> _Saved entries_:
■ ■ ■

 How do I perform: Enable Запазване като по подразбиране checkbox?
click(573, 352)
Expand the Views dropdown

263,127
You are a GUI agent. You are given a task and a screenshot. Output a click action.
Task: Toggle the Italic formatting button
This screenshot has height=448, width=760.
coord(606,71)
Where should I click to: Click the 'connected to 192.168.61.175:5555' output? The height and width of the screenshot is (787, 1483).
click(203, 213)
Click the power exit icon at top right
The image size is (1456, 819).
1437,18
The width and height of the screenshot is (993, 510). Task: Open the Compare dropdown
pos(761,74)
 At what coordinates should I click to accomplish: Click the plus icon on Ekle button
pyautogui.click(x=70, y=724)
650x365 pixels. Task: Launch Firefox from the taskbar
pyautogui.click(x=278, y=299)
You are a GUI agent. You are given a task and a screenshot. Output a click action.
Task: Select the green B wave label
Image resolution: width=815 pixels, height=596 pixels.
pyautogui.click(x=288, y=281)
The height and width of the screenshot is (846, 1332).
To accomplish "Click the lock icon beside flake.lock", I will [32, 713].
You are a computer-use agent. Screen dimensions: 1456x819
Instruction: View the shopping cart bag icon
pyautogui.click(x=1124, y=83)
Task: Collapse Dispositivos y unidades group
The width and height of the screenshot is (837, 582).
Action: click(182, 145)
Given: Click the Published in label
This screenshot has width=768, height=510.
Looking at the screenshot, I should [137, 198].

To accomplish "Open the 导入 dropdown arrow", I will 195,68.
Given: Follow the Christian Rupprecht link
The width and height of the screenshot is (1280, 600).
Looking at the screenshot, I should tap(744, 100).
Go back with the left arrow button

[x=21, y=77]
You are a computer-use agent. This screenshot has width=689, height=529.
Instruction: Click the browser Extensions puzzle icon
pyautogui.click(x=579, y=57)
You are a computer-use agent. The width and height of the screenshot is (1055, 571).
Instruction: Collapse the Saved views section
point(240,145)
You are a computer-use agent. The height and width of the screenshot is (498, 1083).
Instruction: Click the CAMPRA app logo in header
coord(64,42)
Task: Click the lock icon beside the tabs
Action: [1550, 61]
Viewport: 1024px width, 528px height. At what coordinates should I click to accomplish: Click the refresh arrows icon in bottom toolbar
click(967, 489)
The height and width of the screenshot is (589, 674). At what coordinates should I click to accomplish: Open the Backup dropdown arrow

■ ■ ■

> _WHAT YOU NEED TO DO_:
What is needed is an exact copy of every record above.

> _YOUR SOLUTION_:
 How do I perform: Enable Запазване като по подразбиране checkbox?
click(573, 352)
Expand the Views dropdown

263,127
You are a GUI agent. You are given a task and a screenshot. Output a click action.
Task: Toggle the Italic formatting button
This screenshot has height=448, width=760.
coord(606,71)
Where should I click to: Click the 'connected to 192.168.61.175:5555' output? The height and width of the screenshot is (787, 1483).
click(203, 213)
Click the power exit icon at top right
The image size is (1456, 819).
1437,18
The width and height of the screenshot is (993, 510). Task: Open the Compare dropdown
pos(761,74)
 At what coordinates should I click to accomplish: Click the plus icon on Ekle button
pyautogui.click(x=70, y=724)
650x365 pixels. Task: Launch Firefox from the taskbar
pyautogui.click(x=278, y=299)
You are a GUI agent. You are given a task and a screenshot. Output a click action.
Task: Select the green B wave label
Image resolution: width=815 pixels, height=596 pixels.
pyautogui.click(x=288, y=281)
The height and width of the screenshot is (846, 1332).
To accomplish "Click the lock icon beside flake.lock", I will [32, 713].
You are a computer-use agent. Screen dimensions: 1456x819
Instruction: View the shopping cart bag icon
pyautogui.click(x=1124, y=83)
Task: Collapse Dispositivos y unidades group
The width and height of the screenshot is (837, 582).
Action: click(182, 145)
Given: Click the Published in label
This screenshot has width=768, height=510.
Looking at the screenshot, I should [137, 198].

To accomplish "Open the 导入 dropdown arrow", I will 195,68.
Given: Follow the Christian Rupprecht link
The width and height of the screenshot is (1280, 600).
Looking at the screenshot, I should tap(744, 100).
Go back with the left arrow button

[x=21, y=77]
You are a computer-use agent. This screenshot has width=689, height=529.
Instruction: Click the browser Extensions puzzle icon
pyautogui.click(x=579, y=57)
You are a computer-use agent. The width and height of the screenshot is (1055, 571).
Instruction: Collapse the Saved views section
point(240,145)
You are a computer-use agent. The height and width of the screenshot is (498, 1083).
Instruction: Click the CAMPRA app logo in header
coord(64,42)
Task: Click the lock icon beside the tabs
Action: [1550, 61]
Viewport: 1024px width, 528px height. At what coordinates should I click to accomplish: Click the refresh arrows icon in bottom toolbar
click(967, 489)
The height and width of the screenshot is (589, 674). At what coordinates should I click to accomplish: Open the Backup dropdown arrow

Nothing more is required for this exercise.